JOB 1
Answer these questions from the turntable text, one answer per line:
(a) By what percentage did turntable sales reportedly drop in 2017 over 2016?
(b) Which industry watchdog reportedly supplied the numbers?
(c) Which vinyl market does the writer call staggeringly large?

I love headlines like this, they always grab people’s attention. And in all seriousness, I felt this worthy of a punchy title.

Internet prognosticators are reporting that turntable sales dropped five per cent in 2017 over 2016 based on numbers reportedly being supplied by industry watchdog GfK. Does this mean vinyl lovers – new, old, or steadfast through the decades – are all re-upped for ‘tables? Or is it merely a blip on an otherwise healthy spreadsheet of growth over the last several years? Or does it mean that more black-disc lovers are turning to the used market, or the web for their ‘tables?

Or is it just that sales that are reported and tracked by some of these companies whose job it is to keep an eye on this sort of this thing aren’t looking at the big picture in an accurate manner? I mean if you’re going to look at vinyl sales for example, the market for used LPs is staggeringly large, but none of these companies seem to tout numbers which tracks those sales (and in all honesty, it would be nearly impossible to do).

RECORDS
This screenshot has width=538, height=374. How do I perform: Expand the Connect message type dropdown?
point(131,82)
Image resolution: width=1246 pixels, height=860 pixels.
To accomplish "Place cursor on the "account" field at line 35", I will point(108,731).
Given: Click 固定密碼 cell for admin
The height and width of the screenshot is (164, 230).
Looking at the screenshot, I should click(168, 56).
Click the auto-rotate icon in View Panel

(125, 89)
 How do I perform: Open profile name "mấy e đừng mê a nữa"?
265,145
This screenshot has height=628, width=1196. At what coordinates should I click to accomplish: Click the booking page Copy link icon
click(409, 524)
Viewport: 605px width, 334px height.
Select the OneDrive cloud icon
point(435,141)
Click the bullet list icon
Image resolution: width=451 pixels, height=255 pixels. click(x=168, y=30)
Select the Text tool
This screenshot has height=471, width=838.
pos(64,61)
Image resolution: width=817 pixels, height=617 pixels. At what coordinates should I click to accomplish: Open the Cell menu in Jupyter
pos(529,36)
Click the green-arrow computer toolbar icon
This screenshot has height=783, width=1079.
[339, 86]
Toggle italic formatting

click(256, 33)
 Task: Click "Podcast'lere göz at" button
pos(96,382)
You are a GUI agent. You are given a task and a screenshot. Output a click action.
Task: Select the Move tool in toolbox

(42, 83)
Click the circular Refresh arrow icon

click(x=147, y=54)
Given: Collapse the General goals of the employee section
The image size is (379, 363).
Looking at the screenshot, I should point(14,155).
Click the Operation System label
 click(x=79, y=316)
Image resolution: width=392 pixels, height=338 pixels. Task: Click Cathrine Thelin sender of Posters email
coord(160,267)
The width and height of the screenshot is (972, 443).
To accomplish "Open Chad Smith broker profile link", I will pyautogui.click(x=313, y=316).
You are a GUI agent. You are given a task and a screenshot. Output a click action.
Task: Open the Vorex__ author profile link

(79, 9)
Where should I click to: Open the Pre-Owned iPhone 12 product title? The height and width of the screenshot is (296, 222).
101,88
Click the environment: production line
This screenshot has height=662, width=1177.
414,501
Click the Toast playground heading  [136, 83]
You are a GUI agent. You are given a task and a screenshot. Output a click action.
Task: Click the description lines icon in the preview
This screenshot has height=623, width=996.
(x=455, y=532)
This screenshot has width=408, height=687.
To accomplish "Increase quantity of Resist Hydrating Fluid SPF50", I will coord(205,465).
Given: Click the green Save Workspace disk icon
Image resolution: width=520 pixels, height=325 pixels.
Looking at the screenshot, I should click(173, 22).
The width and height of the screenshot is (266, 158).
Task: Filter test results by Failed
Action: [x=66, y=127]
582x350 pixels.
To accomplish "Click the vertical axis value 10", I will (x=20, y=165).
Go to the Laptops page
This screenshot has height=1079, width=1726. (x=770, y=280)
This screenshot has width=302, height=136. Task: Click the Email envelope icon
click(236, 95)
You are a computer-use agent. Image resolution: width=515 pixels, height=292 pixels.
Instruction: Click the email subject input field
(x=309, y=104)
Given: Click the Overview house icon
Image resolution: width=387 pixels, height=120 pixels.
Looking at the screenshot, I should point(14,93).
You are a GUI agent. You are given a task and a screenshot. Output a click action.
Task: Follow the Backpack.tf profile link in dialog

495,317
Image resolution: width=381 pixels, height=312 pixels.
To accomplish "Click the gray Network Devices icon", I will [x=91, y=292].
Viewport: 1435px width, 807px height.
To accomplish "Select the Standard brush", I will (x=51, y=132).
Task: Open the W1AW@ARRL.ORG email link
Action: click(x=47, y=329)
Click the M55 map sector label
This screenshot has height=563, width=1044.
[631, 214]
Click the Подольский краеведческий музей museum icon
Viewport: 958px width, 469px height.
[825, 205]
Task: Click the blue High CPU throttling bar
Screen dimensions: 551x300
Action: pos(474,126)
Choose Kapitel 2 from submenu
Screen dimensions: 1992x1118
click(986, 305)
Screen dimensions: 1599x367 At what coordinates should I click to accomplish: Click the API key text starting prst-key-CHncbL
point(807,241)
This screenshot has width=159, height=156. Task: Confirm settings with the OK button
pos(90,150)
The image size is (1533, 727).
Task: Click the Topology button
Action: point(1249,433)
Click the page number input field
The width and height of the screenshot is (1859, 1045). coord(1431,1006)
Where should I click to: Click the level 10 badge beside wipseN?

JOB 2
In the listing, start at the line that has "This screenshot has width=408, height=687." and stop after the line that has "I will coord(205,465).". Write out only those lines again, requests included, with every coordinate in the answers multiplied by 2.25 and rounded to whole numbers, halves rounding up.

EXPECTED ANSWER 1
(a) Five per cent.
(b) GfK.
(c) The market for used LPs.

EXPECTED ANSWER 2
This screenshot has width=408, height=687.
To accomplish "Increase quantity of Resist Hydrating Fluid SPF50", I will coord(461,1046).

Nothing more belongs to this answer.